Of course, he was using some text to generate the probabilities, and the obvious question was “how many tries until you reproduce the original text?” Unless the order of your monkeys approached the length of the sampled text, he determined that it was highly unlikely that you ever would. There wasn’t enough “noise” and randomness in his pseudo-random number generator to achieve this.
Zero-th order (totally random letters and spaces) – ‘vydyrchoz e znvdlyvzrawzsuukretahbcwsizalkuvfnmrtuh’
First-order (English probabilities) - ‘d sdho e nyem w sa tuulsetahad ti anlvyennstuhtsedo’
Second-order (Pair probability) - ‘ue pamo wa whofo t rau s thig amad so ang thertusis cap helves’
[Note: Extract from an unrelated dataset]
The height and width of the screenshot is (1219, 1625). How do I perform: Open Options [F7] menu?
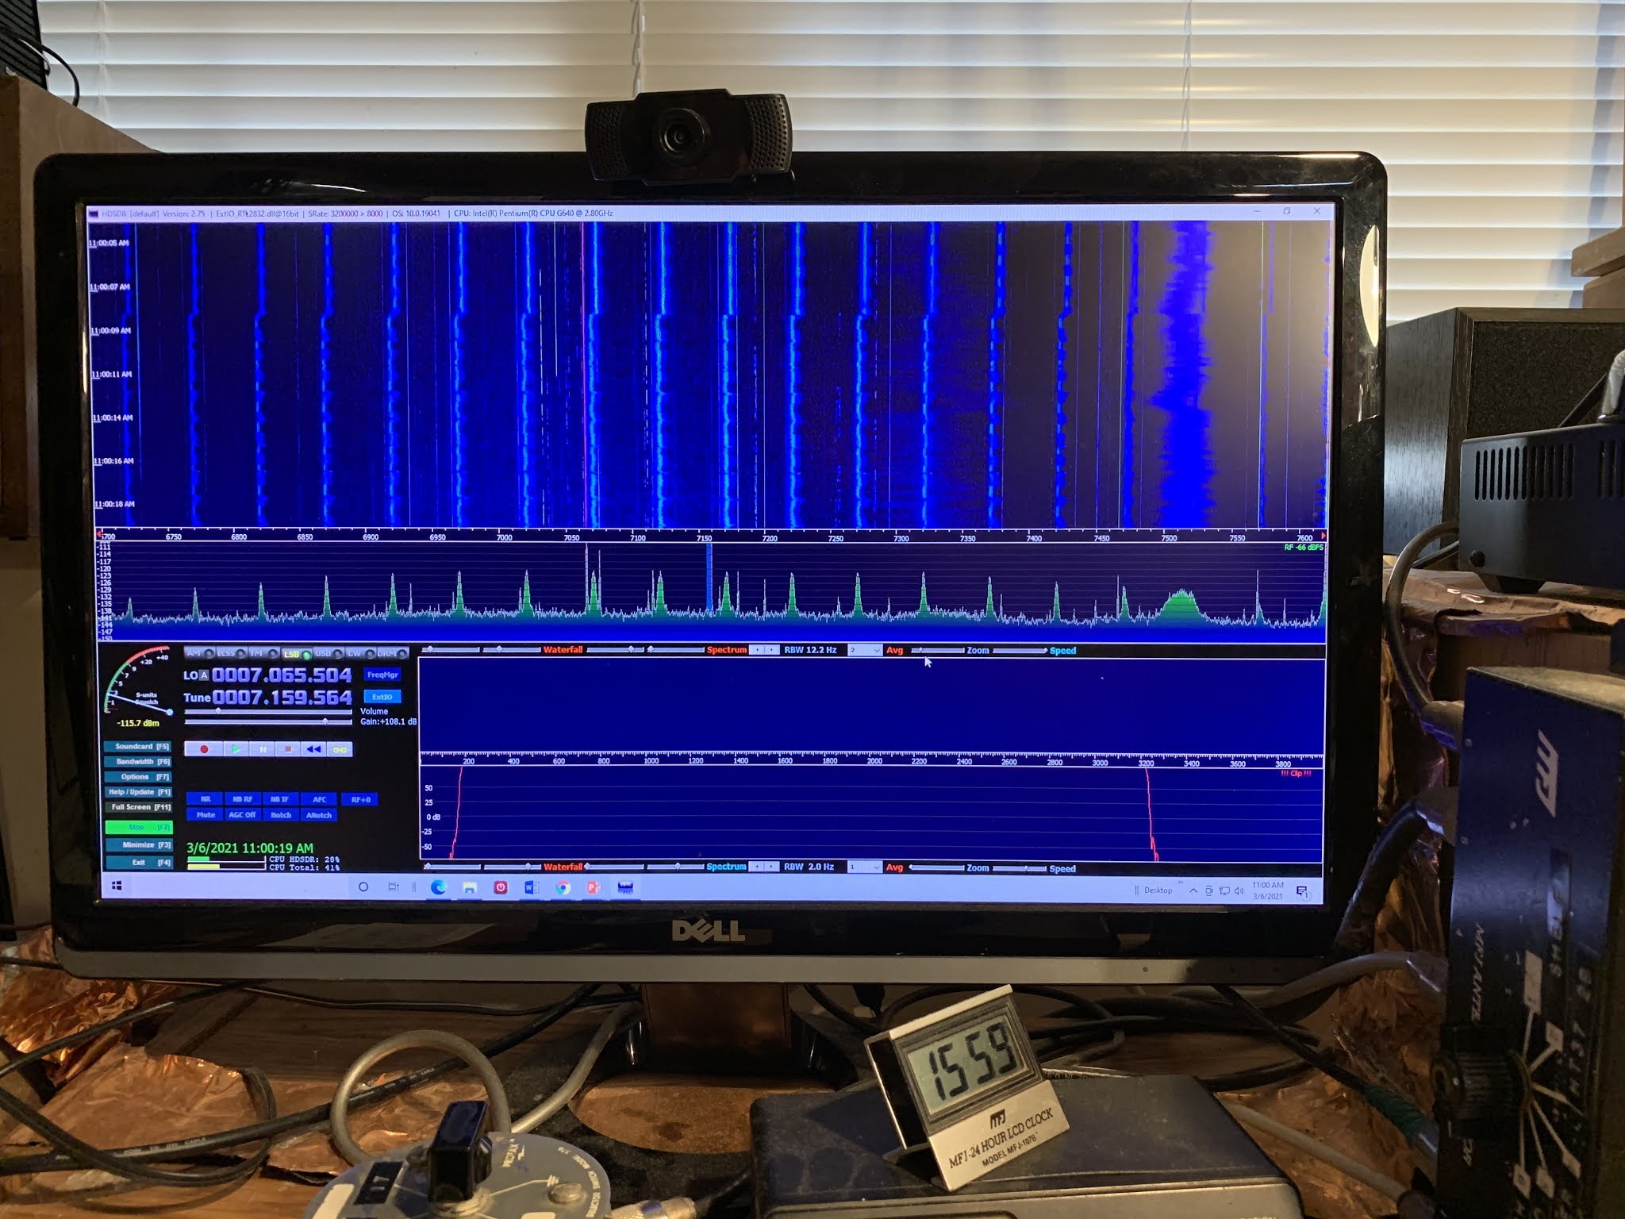click(139, 777)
Third-order (Triplet probability) - ‘rovere plety so dambelis to cardults priferibles hint ifingurn itionly whin’
Fourth-Order (Foursome probability) - ‘up said we whole troduck skulledge peral stand ster’
Fifth-Order (Fivesome probability) - ‘up the worth the sweat prolonialist hold staring good luckles properly‘
2nd order is at least pronounceable (mostly), while third-order and up, is looking distinctly English
(I used Moby-Dick, Swann’s Way (the English translation) and other out of copyright writings from Project Gutenberg - the age of which probably has something to do with the way the pseudo-English seems a bit old-fashioned)
That’s really cool.*
Similar is this early website (still works!) inspired by the Borges story “The Library of Babel.”
Letter combos that happen to be English words are highlighted, if you click “Anglishize” upon reaching a page.
Good luck in finding the answer to the riddle of the universe!
*”Prolonialist” … hmm… Someone who favors Spanish canvas (lona)?